— Begin Extract provided —
The bottom line is, there are as many opinions on this as the are about what is the best barrel. The end result is what counts.

leftiye
09-15-2013, 08:18 AM
Unless your setup is on the center of the bore (somewhat of a problem with rechambers, military barrels, etc.) you can bust a reamer if you don't use a floater. Amazing how off center some of the best barrels are. Yeah, you could set up on the bore, with center in back of reamer, slight pressure, turn lathe by hand, clean, repeat a bunch of times, etc., etc..

B R Shooter
09-15-2013, 10:15 AM
How do you get "off center" of the bore if you indicate in the barrel? Unless of course you are using a steady rest, where you are reliant upon the OD. That will never make a good chamber. If you turn the OD concentric to the bore, then you'll be closer. But if for some reason you have a barrel where the bore is not close to the OD (which I have one right now, a Remington) the only way to set it up is using a set-true or 4jaw.

Floater or not, you can't ream a chamber if the bore is not indicated in.
— End Extract provided —
— Begin Data section —
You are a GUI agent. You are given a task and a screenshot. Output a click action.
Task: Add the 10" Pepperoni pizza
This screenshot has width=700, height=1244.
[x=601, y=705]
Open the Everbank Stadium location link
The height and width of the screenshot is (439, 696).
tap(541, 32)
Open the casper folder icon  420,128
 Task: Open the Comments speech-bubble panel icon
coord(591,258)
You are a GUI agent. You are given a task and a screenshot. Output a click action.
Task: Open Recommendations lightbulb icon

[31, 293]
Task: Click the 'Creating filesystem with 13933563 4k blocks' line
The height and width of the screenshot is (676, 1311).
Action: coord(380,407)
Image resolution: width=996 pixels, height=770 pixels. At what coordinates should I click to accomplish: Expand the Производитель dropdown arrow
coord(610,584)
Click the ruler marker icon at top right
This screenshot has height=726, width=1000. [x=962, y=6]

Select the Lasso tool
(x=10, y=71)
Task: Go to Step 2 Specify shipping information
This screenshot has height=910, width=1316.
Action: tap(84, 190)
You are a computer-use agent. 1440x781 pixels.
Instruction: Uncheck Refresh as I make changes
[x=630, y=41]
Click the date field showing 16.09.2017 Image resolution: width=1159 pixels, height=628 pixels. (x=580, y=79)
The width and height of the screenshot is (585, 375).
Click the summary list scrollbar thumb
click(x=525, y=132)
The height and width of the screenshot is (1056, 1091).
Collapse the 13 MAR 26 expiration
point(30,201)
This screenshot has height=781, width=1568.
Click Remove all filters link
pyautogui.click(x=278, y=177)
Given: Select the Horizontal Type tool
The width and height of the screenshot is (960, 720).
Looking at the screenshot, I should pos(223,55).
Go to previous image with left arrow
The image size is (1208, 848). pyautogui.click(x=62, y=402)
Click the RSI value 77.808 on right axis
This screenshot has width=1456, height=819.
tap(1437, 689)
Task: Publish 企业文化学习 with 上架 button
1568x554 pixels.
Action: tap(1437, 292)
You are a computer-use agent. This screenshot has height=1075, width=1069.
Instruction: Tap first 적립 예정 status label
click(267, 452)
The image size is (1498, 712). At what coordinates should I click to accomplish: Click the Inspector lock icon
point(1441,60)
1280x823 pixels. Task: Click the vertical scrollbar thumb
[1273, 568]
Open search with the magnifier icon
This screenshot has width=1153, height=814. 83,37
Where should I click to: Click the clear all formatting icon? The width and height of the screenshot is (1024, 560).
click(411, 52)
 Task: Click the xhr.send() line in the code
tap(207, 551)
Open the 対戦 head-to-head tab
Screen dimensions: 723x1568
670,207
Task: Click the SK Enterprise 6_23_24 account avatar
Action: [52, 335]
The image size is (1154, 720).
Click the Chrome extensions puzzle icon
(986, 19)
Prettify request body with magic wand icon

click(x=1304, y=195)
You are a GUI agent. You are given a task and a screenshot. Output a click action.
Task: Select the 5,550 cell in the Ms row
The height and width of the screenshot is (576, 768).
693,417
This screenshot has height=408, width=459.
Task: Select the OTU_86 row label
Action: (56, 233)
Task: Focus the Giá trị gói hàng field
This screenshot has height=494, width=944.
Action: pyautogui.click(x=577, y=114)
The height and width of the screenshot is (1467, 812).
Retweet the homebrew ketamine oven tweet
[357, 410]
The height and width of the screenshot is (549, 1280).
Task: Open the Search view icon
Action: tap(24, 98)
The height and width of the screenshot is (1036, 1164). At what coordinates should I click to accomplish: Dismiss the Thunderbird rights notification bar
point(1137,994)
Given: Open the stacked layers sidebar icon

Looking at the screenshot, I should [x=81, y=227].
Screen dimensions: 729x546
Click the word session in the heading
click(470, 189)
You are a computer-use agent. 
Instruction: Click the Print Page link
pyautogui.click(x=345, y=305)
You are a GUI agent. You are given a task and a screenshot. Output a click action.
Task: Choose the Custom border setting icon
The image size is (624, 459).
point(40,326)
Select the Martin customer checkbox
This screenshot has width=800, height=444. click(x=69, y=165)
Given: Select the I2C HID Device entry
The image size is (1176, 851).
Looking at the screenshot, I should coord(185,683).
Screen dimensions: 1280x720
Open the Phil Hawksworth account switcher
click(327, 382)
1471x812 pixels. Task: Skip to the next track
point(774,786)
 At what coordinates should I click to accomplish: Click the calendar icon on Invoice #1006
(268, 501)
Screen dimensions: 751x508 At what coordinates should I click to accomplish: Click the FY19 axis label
— End Data section —
» Tasks
• 1. Summarize the forum thread about reaming rifle chambers in two sentences.
• 2. In the forum thread about reaming rifle chambers, what make is the barrel one poster has on hand whose bore is not close to the OD?
• 3. Continue the forum thread about reaming rifle chambers from the point where it stops.
These entries come from a separate source.

» The responses
• 1. One poster warns that unless the setup is on the center of the bore, a reamer can break without a floater, and notes that even some of the best barrels are off center. Another replies that a chamber can't be reamed without indicating in the bore, since relying on the OD with a steady rest will never make a good chamber, and a barrel whose bore is not close to the OD has to be set up with a set-true or 4-jaw.

• 2. Remington

• 3.
eck0313
09-16-2013, 01:08 AM
Well, I've seen some barrels (cut rifled) where the base of the grooves, and the tops of the lands weren't exactly in agreement as to the axis of the bore. A 50 millionths dial indicator can be a real eye-opener.

akajun
09-16-2013, 10:17 PM
Its easy to cut a chamber oversize or offcenter if you rigidly hold the reamer in the tailstock. NO TAILSTOCK IS PERFECTLY ALIGNED WITH THE SPINDLE!!! while you can adjust a tailstock side to side, the vertical will always be off and changing as the bed and tailstock wears. Quality gunsmiths of yesteryear used a dead center in the tailstock and pushed the reamer like that, an early form of a "pusher" however the dead center kind of locks the reamer in the center hole on back of the reamer. It is important to note that they also were using a steady rest and the barrel somewhat floated, so the floater was on the barrel instead of the reamer. However if you chamber through the headstock like i do, using a spider on the outboard, you need to use a homeade "pusher" or a floating reamoer holder as this method the barrel is locked solid and will not float. I find my pusher quite good and have never cut an oversize chamber with it. Easy to make too.

leftiye
09-17-2013, 05:32 AM
How do you get "off center" of the bore if you indicate in the barrel? Unless of course you are using a steady rest, where you are reliant upon the OD. That will never make a good chamber. If you turn the OD concentric to the bore, then you'll be closer. But if for some reason you have a barrel where the bore is not close to the OD (which I have one right now, a Remington) the only way to set it up is using a set-true or 4jaw.

Floater or not, you can't ream a chamber if the bore is not indicated in.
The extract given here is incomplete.